Kızamık aşısının yıllardır güvenle kullanıldığını ve hastalığın önlenmesinde kritik rol oynadığını ifade eden Dr. Küçükoğlu, “Kızamık aşısı, aşıyla önlenebilen hastalıkların en başında geliyor. Bu aşıyı yaklaşık 100 yıldır uyguluyoruz. 2002 yılında Türkiye ile İstanbul’daki aşı kapsayıcılığı yüzde 80’lerdeyken, bu oran bugün yüzde 94-95 seviyelere yükseldi. Aşılamalarda yüzde 95 oranı bizim için kritik bir eşik. Doğru zamanlarda yapılan iki doz aşının koruyuculuğunun neredeyse yüzde yüze yakın olduğunu biliyoruz.” dedi.
2011 yılından bu yana aile hekimliği sistemi ile tüm vatandaşları takip ettiklerini belirten Küçükoğlu, “Aile hekimlerimiz, kayıtlı çocukların aşı takvimini gözeterek zamanında ailelerine ulaşmakta ve davet etmektedir. Aşılamada bu hızın ve etkinliğin arkasında, aile hekimlerimizin titiz çalışmaları bulunmaktadır. Aşıya direnç gösteren ailelerle karşılaşabiliyoruz ve bu konuda aile hekimlerimizin daha fazla çaba sarf etmesini istiyoruz. İkna çalışmalarında başarılı olamazsak, sosyal çalışmacılar ve psikologlar eşliğinde bu ailelerin ziyaretlerini gerçekleştiriyoruz.” şeklinde konuştu.
“AŞIYA DAVETLERİNİZİ GÖRMEZDEN GELMEYİN”
Kızamık geçiren çocuklarda, yıllar sonra bile ciddi sağlık sorunları gelişebileceğini hatırlatan Küçükoğlu, “Kızamığın komplikasyonları arasında, hastalığı geçiren çocuklardan bir kısmında görülen nörolojik tablolar yer alıyor. Kızamık virüsü, hastalıktan yıllar sonra beyinle etkileşime geçerek sorunlar yaratabiliyor. Bu yüzden aşılamaya verdiğimiz önem çok büyük.” dedi. Ayrıca, İstanbul’da aşıları temin edebileceğimiz 1100 nokta bulunduğunu belirterek, vatandaşlara aşı davetlerine katılmaları konusunda çağrıda bulundu.

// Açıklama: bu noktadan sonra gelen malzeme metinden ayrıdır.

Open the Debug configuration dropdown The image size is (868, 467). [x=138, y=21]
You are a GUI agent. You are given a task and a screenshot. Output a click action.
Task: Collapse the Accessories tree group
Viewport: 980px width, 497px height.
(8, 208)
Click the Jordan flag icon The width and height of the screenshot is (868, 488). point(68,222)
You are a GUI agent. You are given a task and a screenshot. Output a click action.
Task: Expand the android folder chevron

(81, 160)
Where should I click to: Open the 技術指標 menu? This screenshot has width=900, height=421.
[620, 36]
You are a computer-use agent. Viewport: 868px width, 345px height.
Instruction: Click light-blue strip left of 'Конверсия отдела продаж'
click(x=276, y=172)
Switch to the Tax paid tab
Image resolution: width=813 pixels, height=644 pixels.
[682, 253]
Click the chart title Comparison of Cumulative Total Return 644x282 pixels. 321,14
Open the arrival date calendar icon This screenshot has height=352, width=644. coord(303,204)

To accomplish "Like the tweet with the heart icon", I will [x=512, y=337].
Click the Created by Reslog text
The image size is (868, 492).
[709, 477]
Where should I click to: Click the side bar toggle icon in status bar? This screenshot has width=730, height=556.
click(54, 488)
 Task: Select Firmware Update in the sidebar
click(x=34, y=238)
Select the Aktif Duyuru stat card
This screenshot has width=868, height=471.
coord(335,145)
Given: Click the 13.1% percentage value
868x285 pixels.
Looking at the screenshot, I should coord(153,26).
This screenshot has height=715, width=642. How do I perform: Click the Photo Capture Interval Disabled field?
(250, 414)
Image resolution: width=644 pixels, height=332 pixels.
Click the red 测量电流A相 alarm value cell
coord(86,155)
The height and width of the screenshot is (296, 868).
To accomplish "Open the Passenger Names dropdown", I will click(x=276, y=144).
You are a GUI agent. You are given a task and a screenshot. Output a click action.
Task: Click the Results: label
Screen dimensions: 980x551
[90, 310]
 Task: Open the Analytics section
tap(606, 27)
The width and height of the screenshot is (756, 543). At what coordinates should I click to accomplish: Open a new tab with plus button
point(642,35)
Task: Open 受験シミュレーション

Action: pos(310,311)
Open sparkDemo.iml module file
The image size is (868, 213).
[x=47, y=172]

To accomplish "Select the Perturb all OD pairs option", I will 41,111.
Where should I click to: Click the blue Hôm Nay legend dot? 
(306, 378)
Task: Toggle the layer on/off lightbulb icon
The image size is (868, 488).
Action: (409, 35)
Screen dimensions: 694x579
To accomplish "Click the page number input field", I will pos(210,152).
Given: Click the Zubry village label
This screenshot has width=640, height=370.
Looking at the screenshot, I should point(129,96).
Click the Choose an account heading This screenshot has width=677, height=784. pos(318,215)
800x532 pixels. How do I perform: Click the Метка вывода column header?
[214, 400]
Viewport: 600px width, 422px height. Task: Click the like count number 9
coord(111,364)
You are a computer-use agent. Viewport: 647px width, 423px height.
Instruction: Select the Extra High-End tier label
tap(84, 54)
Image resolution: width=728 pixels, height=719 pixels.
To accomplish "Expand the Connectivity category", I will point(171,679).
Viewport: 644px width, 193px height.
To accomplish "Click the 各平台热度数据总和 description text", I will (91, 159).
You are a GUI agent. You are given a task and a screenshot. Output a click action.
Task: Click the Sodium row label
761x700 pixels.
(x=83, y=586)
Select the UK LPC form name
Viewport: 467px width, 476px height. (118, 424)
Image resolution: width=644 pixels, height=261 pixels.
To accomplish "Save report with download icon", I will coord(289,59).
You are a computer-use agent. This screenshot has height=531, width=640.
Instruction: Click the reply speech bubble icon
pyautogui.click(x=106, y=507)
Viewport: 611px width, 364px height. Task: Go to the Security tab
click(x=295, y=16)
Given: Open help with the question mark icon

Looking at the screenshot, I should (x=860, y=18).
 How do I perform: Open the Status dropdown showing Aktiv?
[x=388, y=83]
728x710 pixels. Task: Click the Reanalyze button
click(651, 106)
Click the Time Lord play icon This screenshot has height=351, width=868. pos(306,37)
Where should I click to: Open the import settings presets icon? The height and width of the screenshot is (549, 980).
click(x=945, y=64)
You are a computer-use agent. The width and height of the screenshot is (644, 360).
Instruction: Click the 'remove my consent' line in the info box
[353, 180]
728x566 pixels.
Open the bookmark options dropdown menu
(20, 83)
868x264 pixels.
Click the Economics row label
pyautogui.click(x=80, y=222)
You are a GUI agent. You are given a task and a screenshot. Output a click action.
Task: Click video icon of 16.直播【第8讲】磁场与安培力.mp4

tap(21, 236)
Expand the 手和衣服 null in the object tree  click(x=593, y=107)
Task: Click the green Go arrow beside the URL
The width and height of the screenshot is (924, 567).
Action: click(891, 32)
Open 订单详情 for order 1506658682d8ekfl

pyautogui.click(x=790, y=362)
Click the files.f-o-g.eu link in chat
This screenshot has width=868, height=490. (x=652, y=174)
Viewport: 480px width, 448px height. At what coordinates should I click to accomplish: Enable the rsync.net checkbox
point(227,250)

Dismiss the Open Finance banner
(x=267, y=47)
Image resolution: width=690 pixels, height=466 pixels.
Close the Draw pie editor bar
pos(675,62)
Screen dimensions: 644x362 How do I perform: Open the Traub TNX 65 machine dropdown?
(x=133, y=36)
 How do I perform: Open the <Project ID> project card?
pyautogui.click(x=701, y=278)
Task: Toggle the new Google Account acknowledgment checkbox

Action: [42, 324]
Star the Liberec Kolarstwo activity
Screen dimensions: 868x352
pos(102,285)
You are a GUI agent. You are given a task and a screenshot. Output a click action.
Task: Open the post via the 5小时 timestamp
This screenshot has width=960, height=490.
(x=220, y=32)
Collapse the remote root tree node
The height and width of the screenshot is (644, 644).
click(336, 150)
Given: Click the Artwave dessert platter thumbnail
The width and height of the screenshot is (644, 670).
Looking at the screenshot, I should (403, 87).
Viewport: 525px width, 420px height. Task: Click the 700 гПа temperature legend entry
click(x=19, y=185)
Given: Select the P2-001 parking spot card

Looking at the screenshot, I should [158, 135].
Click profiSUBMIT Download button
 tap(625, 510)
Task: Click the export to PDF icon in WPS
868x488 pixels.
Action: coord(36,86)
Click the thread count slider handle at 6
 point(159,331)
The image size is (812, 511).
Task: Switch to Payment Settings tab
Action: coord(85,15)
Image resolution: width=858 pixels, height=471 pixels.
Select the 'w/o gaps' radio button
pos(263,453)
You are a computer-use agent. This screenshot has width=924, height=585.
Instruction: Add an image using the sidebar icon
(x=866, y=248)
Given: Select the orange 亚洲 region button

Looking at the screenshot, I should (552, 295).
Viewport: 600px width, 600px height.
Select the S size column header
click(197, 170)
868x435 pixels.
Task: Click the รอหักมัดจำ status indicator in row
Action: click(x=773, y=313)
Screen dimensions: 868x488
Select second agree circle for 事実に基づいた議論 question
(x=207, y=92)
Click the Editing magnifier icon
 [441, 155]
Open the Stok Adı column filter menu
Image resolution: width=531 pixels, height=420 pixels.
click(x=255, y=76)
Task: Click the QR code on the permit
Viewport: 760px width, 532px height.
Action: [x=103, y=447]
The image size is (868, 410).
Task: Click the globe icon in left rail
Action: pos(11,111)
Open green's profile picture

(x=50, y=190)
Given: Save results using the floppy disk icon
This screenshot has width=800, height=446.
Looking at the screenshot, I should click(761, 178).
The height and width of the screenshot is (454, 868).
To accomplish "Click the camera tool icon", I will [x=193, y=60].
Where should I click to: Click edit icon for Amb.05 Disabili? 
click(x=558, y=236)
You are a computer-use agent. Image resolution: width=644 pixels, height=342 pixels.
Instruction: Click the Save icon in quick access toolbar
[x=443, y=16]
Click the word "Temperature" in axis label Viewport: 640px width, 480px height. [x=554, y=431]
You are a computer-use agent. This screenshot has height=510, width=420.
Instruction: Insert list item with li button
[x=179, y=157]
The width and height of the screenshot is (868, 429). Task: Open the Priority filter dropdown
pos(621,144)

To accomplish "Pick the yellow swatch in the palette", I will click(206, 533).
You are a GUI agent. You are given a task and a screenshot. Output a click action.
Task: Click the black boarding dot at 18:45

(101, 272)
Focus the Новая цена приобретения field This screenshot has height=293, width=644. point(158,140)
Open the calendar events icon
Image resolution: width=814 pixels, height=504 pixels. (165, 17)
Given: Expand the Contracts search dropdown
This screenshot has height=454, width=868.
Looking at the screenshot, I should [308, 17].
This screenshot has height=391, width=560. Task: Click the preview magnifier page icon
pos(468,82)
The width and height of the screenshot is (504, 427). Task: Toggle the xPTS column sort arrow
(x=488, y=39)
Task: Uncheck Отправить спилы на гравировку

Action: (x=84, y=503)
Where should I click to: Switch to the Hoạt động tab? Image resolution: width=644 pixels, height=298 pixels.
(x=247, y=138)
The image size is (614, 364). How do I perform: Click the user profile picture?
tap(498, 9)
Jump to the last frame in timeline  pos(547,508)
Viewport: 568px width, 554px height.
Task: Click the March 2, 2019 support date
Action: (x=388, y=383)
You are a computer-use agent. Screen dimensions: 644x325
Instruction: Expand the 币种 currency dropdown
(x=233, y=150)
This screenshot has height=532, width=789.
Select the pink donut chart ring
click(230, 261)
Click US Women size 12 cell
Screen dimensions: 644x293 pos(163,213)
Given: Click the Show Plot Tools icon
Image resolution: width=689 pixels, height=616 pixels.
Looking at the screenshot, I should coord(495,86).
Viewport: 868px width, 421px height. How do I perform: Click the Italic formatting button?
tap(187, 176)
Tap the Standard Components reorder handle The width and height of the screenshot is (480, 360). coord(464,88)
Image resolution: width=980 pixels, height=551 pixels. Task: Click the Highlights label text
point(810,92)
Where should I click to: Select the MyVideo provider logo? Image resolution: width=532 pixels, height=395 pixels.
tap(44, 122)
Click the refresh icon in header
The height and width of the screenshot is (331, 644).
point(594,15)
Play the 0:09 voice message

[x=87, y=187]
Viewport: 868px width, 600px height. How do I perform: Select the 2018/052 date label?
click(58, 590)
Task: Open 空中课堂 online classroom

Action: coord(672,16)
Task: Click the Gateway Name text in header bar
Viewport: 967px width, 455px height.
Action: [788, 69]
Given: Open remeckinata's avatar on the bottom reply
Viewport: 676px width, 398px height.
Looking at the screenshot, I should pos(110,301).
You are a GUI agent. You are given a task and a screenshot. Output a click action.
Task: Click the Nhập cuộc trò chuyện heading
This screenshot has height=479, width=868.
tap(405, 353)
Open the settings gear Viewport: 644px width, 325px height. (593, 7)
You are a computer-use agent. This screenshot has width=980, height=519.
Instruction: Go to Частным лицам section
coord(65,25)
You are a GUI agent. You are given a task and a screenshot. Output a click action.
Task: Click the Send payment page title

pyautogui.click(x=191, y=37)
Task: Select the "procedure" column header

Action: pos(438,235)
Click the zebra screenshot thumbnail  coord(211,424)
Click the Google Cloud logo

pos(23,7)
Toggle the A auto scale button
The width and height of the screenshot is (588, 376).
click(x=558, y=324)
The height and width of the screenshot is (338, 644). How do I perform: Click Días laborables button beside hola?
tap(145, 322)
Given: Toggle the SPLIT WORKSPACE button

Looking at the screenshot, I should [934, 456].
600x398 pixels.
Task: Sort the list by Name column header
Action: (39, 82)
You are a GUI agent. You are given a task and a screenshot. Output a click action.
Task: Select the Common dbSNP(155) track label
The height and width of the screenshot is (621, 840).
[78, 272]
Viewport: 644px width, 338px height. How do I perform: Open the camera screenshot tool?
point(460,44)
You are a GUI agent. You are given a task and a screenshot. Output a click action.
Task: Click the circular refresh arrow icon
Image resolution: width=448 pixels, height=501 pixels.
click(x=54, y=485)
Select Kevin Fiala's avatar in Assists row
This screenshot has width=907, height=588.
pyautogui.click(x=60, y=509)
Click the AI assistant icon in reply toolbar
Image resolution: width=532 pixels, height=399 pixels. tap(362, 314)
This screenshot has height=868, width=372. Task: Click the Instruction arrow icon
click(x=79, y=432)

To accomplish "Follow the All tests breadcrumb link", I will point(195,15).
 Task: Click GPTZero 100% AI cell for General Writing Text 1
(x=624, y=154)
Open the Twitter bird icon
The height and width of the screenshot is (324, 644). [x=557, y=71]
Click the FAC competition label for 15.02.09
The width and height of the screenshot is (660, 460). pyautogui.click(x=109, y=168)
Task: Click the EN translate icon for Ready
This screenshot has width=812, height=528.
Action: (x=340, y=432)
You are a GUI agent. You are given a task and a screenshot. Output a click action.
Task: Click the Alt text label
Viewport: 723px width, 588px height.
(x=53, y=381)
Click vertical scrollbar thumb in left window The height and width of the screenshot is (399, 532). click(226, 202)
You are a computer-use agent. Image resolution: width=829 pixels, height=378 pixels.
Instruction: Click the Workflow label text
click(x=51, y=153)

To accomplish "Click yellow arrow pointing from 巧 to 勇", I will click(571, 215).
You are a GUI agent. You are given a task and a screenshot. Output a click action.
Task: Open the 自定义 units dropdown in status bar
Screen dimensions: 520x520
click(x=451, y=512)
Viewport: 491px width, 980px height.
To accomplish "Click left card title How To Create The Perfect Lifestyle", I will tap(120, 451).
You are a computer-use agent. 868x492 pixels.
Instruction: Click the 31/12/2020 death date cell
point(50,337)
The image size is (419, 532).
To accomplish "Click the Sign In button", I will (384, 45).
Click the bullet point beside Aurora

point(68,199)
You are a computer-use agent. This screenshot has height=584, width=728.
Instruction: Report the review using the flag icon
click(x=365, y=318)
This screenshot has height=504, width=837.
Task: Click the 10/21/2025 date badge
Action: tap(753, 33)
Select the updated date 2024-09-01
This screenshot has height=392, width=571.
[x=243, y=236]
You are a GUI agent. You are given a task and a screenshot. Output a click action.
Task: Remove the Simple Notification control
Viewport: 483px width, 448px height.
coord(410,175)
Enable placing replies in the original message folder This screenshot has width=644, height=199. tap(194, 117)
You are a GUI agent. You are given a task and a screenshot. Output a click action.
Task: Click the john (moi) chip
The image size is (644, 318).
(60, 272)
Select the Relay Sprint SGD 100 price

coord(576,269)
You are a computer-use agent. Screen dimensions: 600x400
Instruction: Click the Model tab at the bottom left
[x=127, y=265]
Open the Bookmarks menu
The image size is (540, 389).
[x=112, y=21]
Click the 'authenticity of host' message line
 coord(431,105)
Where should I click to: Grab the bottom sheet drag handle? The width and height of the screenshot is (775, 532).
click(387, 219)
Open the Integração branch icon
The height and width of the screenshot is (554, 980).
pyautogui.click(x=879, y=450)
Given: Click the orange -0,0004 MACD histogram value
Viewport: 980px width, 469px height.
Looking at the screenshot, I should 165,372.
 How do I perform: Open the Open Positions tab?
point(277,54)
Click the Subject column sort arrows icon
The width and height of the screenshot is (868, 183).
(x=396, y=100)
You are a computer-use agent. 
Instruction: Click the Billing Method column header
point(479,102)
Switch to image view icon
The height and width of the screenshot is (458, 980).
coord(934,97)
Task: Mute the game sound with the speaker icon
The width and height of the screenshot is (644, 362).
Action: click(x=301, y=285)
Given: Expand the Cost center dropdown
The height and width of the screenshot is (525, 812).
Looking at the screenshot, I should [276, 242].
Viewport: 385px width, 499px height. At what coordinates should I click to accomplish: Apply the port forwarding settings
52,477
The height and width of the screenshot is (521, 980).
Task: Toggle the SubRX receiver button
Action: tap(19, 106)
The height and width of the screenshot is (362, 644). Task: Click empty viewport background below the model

Eksik aşılı çocukları tespit ettiklerini ve riskli meslek gruplarındaki bireyleri aşıladıklarını sözlerine ekleyen Küçükoğlu, “Aşıyla önlenebilir hastalıklar konusunda hem aktif hem de pasif sürveyans uygulamalarımız bulunmakta. Bu süreçler, olası hastalık durumlarını tespit etmek amacıyla sürdürülmektedir. Aşılarla önlenebilir hastalıklarda uluslararası standartlara ulaşma hedefindeyiz.” ifadelerinde bulundu.
“YENİ UYGULAMA: TDAP AŞISI”
Sağlık Bakanlığı’nın yeni bir uygulamayı hayata geçirdiğini belirten Küçükoğlu, “Artık gebelere yapılan tetanos-difteri (Td) aşısının bir dozunu, tetanos-difteri-aselüler boğmaca (Tdap) aşısı ile değiştireceğiz. Bu adım, boğmaca hastalığına karşı koruyuculuğu artırmayı hedefliyor.” dedi ve bu uygulamanın 2 Nisan’dan itibaren başlayacağını açıkladı.